The Road Safety Audit Standard

In Ireland, TII and the vast majority of highway authorities follow the TII Road Safety Audit standard GE-STY-01024, formerly HD19/15.

The GE-STY-01024 defines a RSA as the evaluation of a road scheme during design and construction, before the scheme is open to traffic, to identify potential safety hazards which may affect any type of road user and to suggest measures to eliminate or mitigate those problems. Further defining a road scheme as all works that involve new road construction or permanent change to the existing road layout.

RSAs and the recommended actions contained within, should be undertaken at 5 distinct stages within the design process and construction of the scheme.

Stages of Road Safety Audit
  • A Feasibility Stage RSA is undertaken as part of the route selection element of major schemes and major developments.
  • A Stage 1 RSA is undertaken at the preliminary design stage of the scheme, often prior to submitting a planning application or in response to a request for further information. A Stage RSA involves undertaking an assessment of the outline design including a site visit by at least two members of the audit team. The identification of road safety issues at the earliest stage in the design of the scheme can reduce redundant design revisions and associated costs at the detailed design stage.
  • A Stage 2 RSA is undertaken at the detailed design stage of the scheme and involves undertaking an assessment of the design detail and operation of the scheme including elements such as drainage, street lighting, and road signage and road marking provision, and junction operation (for example the operation of signalised junction). A site visit will be undertaken by at least two members of the audit team. A combined Stage 1/2 RSA is undertaken in situations where a Stage 1 can be omitted or a Stage 1 can be combined with a Stage 2, for example for minor schemes or temporary road schemes.
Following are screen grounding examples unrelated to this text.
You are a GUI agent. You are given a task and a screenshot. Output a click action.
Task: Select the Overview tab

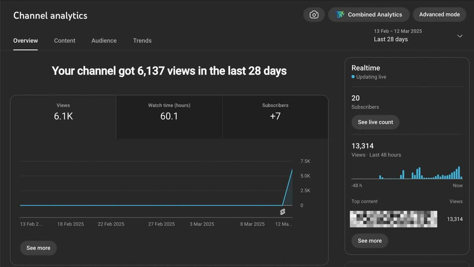26,41
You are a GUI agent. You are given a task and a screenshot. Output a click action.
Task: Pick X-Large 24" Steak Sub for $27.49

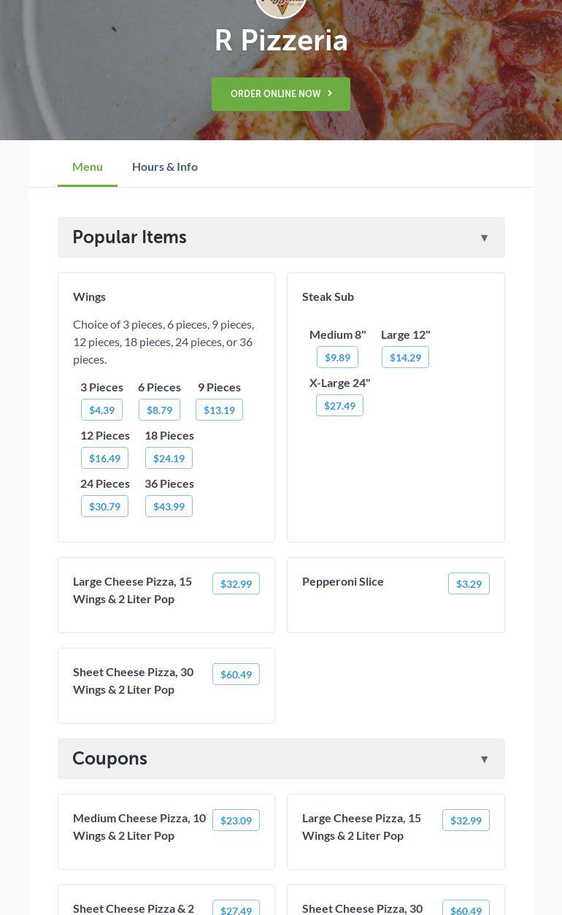339,405
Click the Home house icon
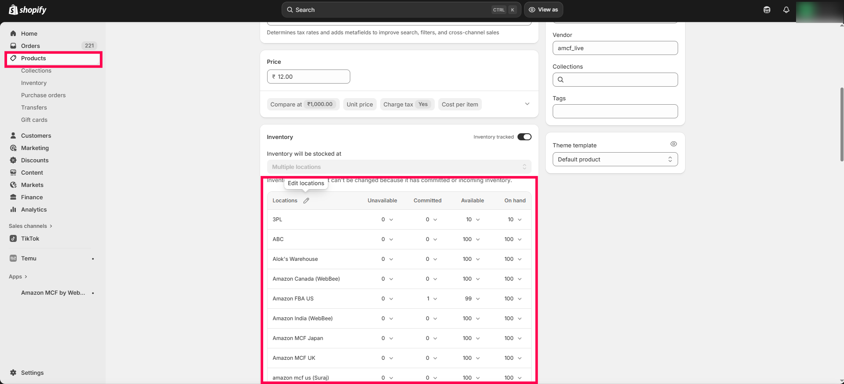 click(13, 33)
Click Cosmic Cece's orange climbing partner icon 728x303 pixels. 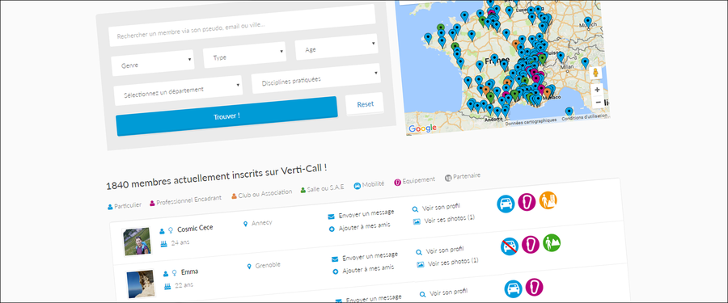point(548,200)
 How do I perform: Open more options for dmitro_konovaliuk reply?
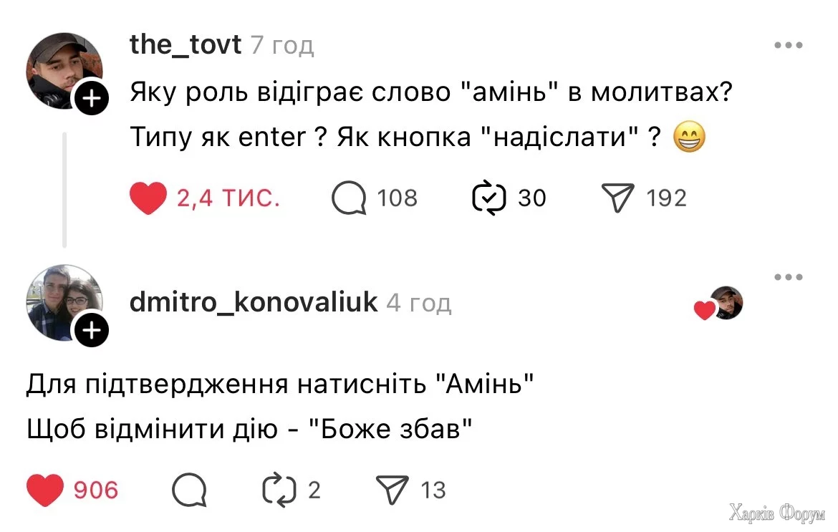click(x=789, y=277)
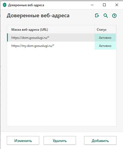Image resolution: width=123 pixels, height=149 pixels.
Task: Click the large Доверенные веб-адреса heading
Action: 38,16
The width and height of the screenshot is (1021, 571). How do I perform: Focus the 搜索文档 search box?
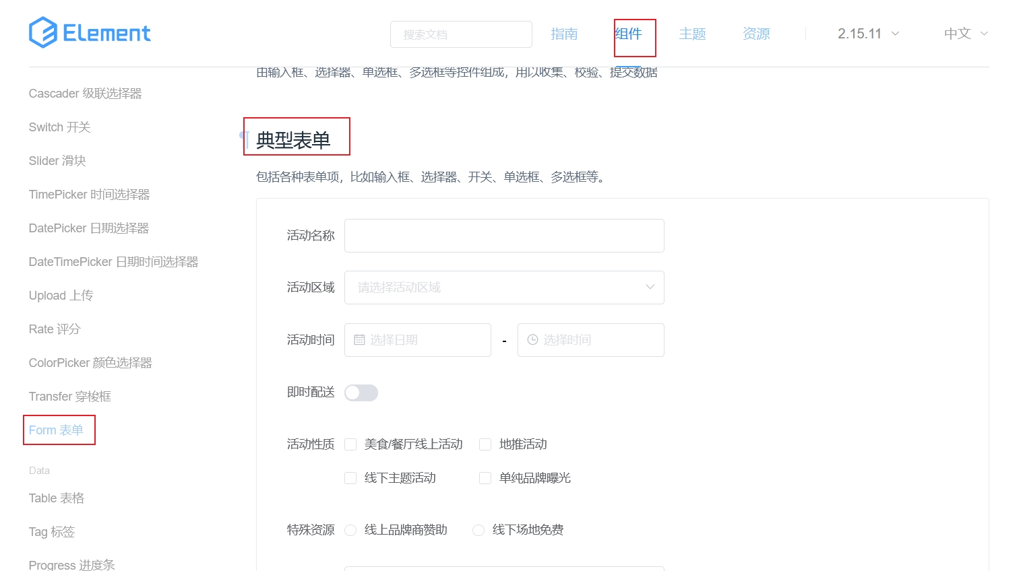coord(461,34)
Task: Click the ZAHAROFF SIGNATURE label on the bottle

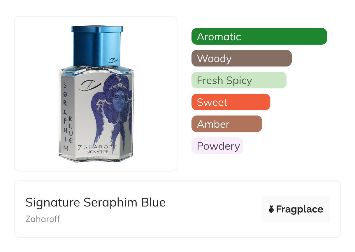Action: coord(97,149)
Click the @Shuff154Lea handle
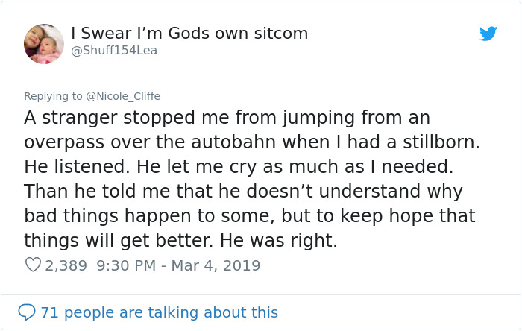The height and width of the screenshot is (331, 522). (114, 51)
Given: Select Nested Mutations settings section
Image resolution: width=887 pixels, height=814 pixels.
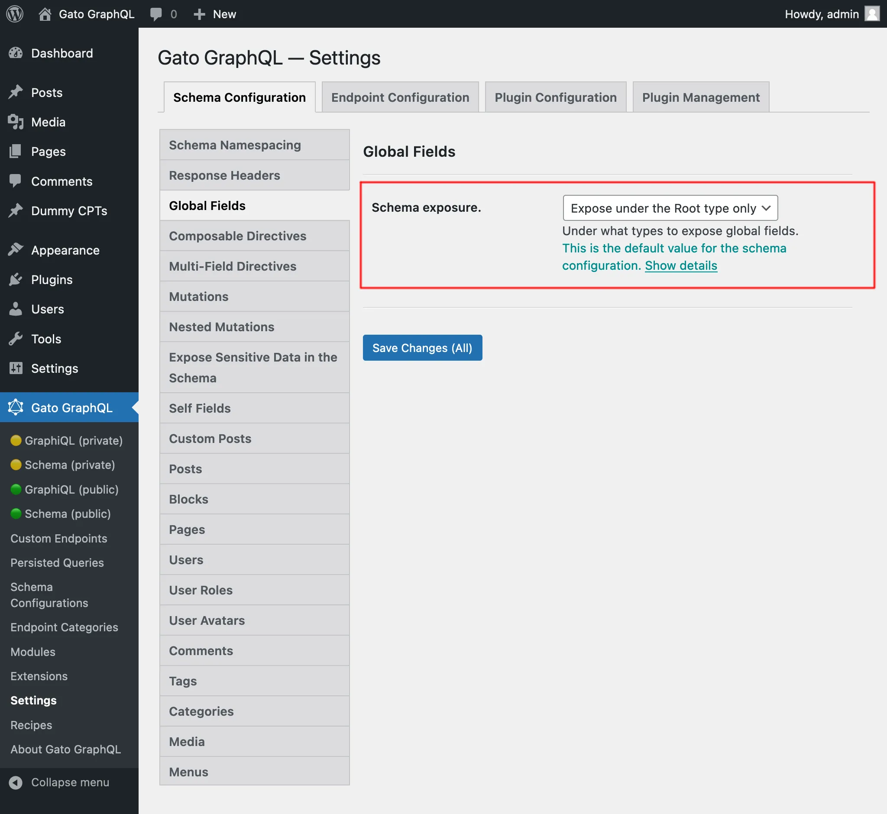Looking at the screenshot, I should coord(255,327).
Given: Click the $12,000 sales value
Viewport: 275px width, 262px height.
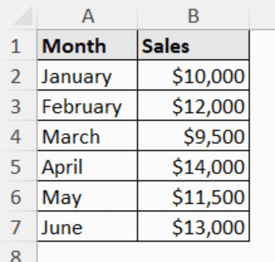Looking at the screenshot, I should pos(193,106).
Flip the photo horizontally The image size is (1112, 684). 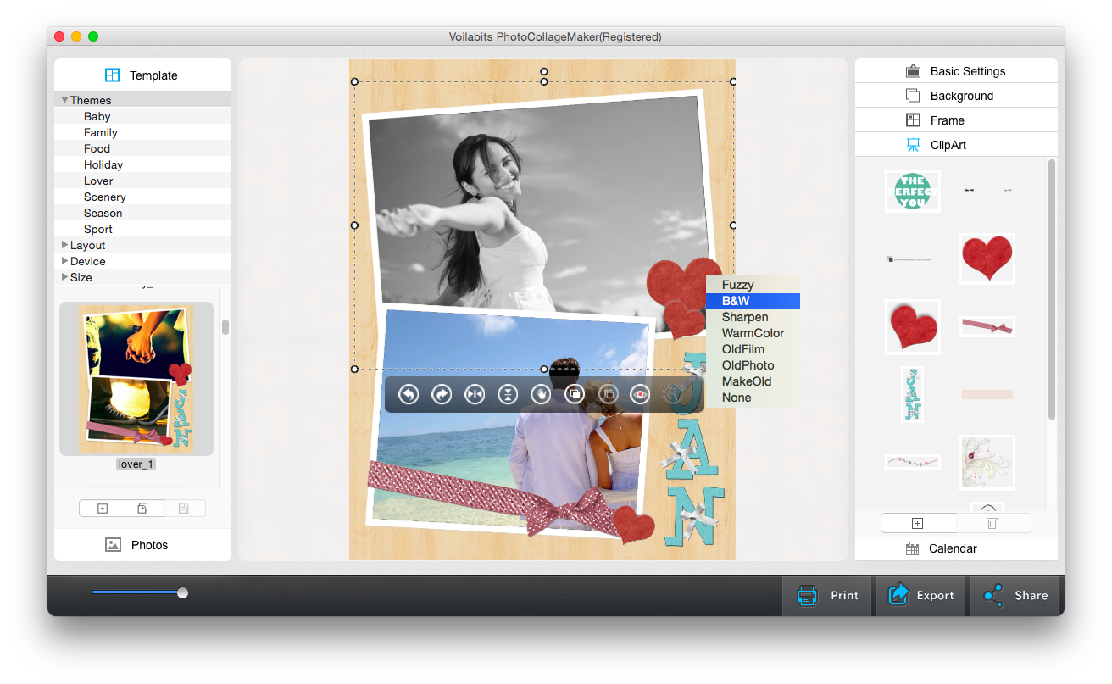pos(475,394)
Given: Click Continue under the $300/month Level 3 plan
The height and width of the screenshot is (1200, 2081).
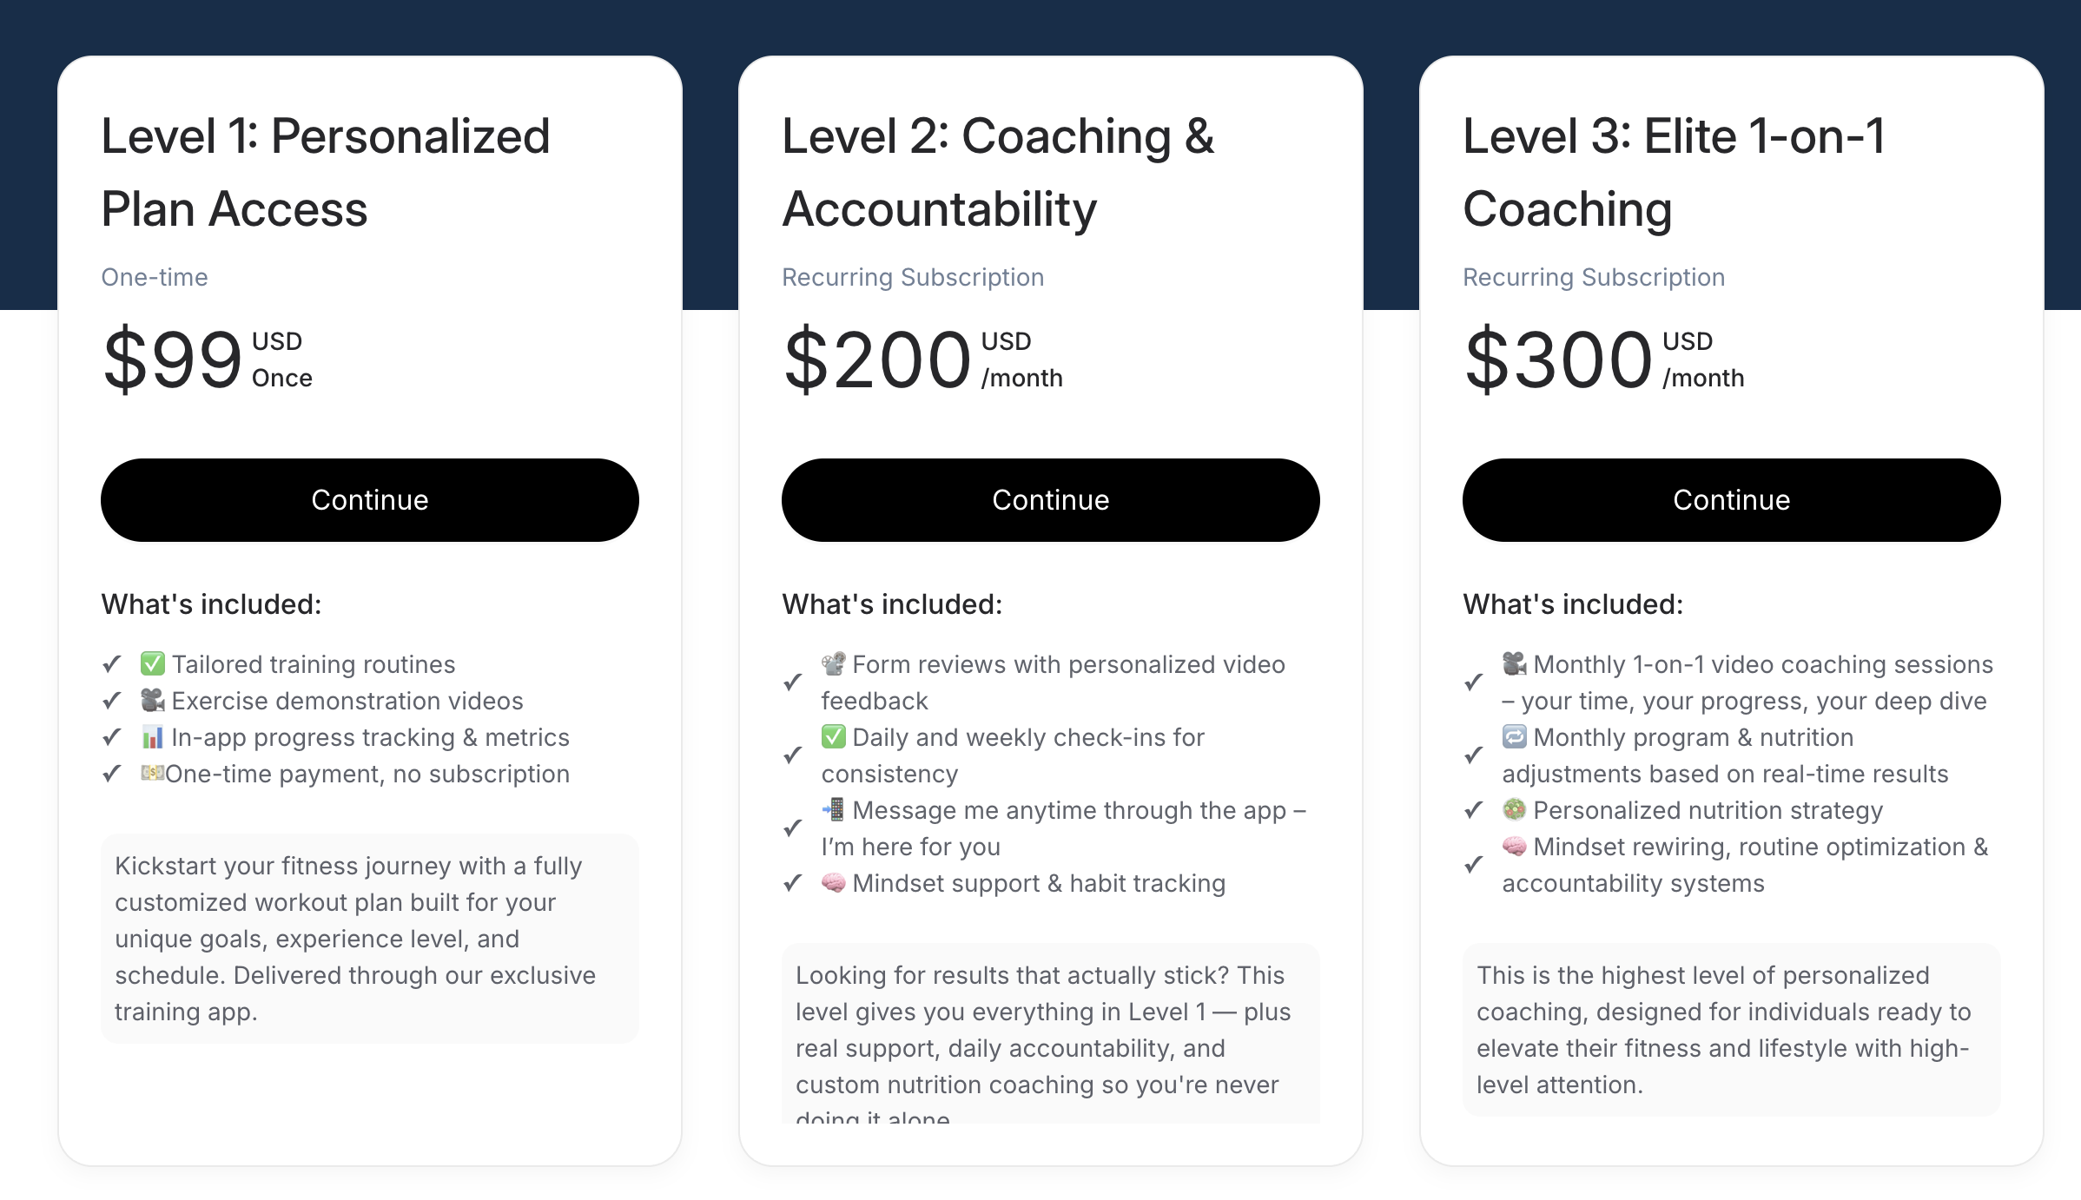Looking at the screenshot, I should click(1732, 500).
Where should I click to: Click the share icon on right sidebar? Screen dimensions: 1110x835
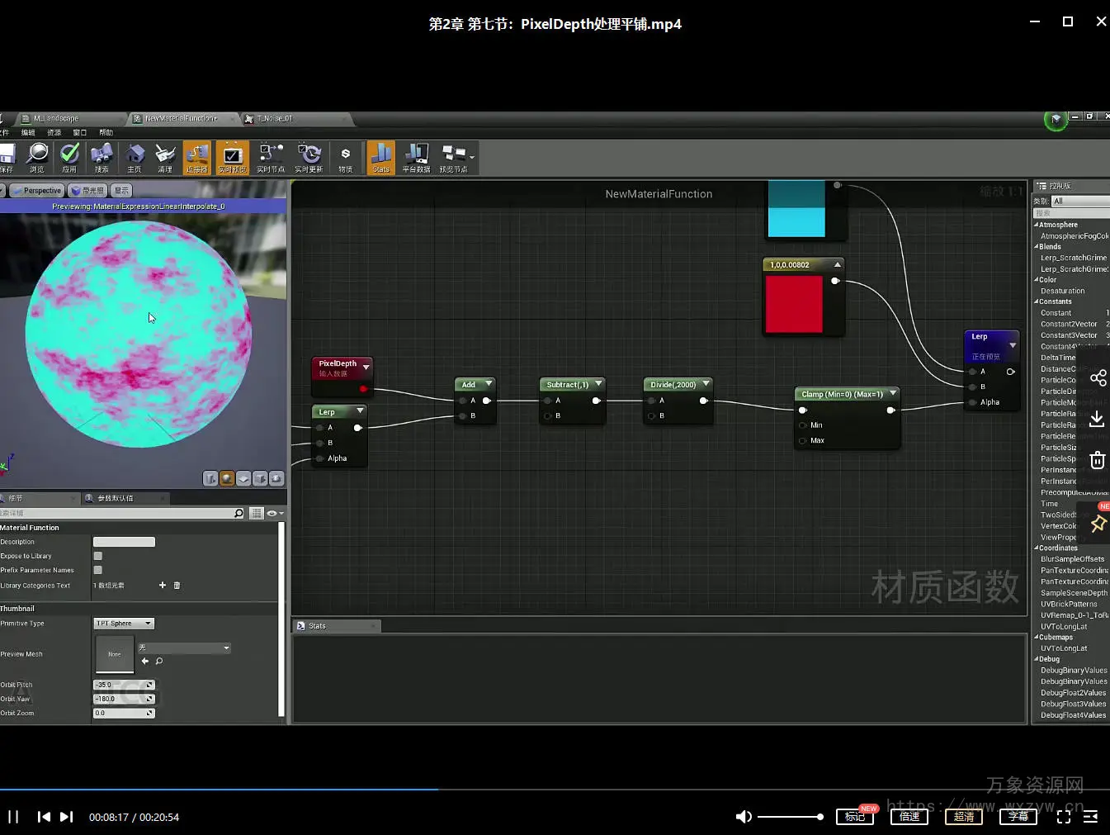(1098, 378)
A Stage 1-2 RSA will involve undertaking an assessment of the design detail, as per a Stage 2 Audit.
  • A Stage 3 RSA is undertaken at the construction stage of the scheme upon completion of construction but prior to the opening of the scheme to traffic (whenever possible), and involves an assessment of the physical construction for road user safety including any changes to the design of the scheme following a Stage 2 RSA. A Stage 3 RSA will involve a site visit during both daylight and nightime hours, and will include a formal invitation to a representative of the highway authority and a member of An Garda Siochana.
  • A Stage 4 RSA is undertaken shortly after opening considering actual road user behaviour and looking for signs of collision, typically 2-4 months after opening to live traffic.
The Road Safety Audit Brief

To undertake any stage of RSA, the audit team needs to be provided with an Audit Brief containing appropriate information on both the design and on the background information for the road scheme. GE-STY-01024 states that, as appropriate, this should include:

  • A design brief, e.g. detailing the aims of the scheme and what it is intended that the scheme will achieve and key dates such as when the scheme is expected to be constructed or open;
  • Scheme drawings and design details, e.g. road signs or details of traffic signal operation;
  • Details of any departures from TII standards;
  • Traffic surveys, e.g. vehicle flows, vehicles speeds or vehicle turning movements;
  • Collision data for the existing roads, available from the Road Safety Authority;
  • Previous RSA reports for the scheme, particularly for Stage 2 and Stage 3 audits; and,
  • Specifics relating the the scope of the audit, e.g. is anything to be excluded.
The Road Safety Audit Report

At each stage of RSA, the Audit Team produces an Audit Report. This includes:

  • A description of the scheme being audited;
  • Details of the Audit Site Visit;
  • A list of Audit Team Members and others attending the Audit Site Visit, and a statement signed by the Audit Team Members to certify that they have examined the scheme;
  • A list of plans and other information examined by the Audit Team;
  • Details of specific road safety problems with background reasoning and practical recommendations to eliminate or mitigate the hazards identified; and,
  • An Audit Feedback Form.
Completion of the Road Safety Audit

A RSA is not deemed to be complete unless the Audit Feedback Form is fully completed and signed off. On receipt of the Audit Report, the Scheme Employer and Design Team Leader have the opportunity to discuss or clarify the problems identified with the Audit Team. The Design Team Leader then needs to indicate on the Audit Feedback Form whether they accept the problem identified and whether they accept the proposed solution or propose an alternative solution. The feedback form is then returned to the Audit Team Leader for review, and needs to be signed by the Design Team Leader, Scheme Employer and Audit Team Leader.

Exception Reporting

In exceptional circumstances if it is not possible to reach agreement between the Design Team and Audit Team, either in terms of a problem or recommendation, an Exception Report is prepared and submitted to the Scheme Employer, who must send it to the Director of the 'overseeing organisation', usually TII for National Roads and either the relevant City or County Council for other roads. Once the Scheme Employer is notified of the Director's decision, the Scheme Employer is required to instruct the Design Team in relation to any changes that are required.

How TTRSA can help you

We are always happy to discuss your Road Safety Auditing requirements, compliance with the NRA Standard, and to provide competitive quotations for RSAs. Call us without hesitation on 0719853847, or if you prefer contact us by e-mail at This e-mail address is being protected from spambots. You need JavaScript enabled to view it .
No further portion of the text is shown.